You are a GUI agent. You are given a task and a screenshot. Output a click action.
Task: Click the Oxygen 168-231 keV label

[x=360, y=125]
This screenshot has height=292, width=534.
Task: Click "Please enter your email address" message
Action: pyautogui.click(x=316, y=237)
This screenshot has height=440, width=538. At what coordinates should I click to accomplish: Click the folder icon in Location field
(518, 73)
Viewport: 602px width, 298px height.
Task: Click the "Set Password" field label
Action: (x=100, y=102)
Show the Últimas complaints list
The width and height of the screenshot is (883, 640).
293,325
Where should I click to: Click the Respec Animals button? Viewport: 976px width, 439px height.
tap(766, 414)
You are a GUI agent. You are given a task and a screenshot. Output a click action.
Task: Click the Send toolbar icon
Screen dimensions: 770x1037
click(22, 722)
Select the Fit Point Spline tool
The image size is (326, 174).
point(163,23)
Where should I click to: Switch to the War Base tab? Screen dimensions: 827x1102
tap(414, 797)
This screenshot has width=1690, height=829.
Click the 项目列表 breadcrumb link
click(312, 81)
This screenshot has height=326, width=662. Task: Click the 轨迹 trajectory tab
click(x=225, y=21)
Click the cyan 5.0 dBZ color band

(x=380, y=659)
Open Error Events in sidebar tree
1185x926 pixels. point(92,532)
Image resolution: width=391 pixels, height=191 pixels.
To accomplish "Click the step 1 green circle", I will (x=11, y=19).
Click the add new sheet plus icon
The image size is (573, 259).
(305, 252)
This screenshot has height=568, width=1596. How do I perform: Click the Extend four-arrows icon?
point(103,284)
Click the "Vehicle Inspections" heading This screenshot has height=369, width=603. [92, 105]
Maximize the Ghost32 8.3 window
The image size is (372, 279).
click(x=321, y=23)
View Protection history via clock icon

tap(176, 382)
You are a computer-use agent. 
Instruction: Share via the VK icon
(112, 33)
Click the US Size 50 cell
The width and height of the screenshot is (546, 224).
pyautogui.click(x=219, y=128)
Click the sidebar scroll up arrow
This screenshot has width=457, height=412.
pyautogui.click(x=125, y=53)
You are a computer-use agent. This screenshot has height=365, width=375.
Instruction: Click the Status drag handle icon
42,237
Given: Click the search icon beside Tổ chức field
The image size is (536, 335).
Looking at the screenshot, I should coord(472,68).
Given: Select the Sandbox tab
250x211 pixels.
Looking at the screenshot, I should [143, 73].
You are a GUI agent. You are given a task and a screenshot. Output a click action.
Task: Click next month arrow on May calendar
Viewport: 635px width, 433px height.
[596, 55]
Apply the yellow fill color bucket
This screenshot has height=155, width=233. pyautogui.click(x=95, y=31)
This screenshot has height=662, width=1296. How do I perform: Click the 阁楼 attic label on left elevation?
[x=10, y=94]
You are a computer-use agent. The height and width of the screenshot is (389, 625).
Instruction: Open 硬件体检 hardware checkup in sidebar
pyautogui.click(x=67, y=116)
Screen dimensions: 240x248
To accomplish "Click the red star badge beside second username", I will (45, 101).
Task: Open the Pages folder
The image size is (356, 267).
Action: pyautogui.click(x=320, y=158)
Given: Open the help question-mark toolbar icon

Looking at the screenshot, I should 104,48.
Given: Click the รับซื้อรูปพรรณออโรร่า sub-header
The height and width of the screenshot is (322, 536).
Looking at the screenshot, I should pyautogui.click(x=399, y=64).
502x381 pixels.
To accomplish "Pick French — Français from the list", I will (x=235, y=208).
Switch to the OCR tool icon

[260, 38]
· · · · ·
→ **What this task involves**
Go through the data and return each line where the word "beside" appears.

→ **Answer section**
Given: Click the search icon beside Tổ chức field
To accomplish "Click the red star badge beside second username", I will (45, 101).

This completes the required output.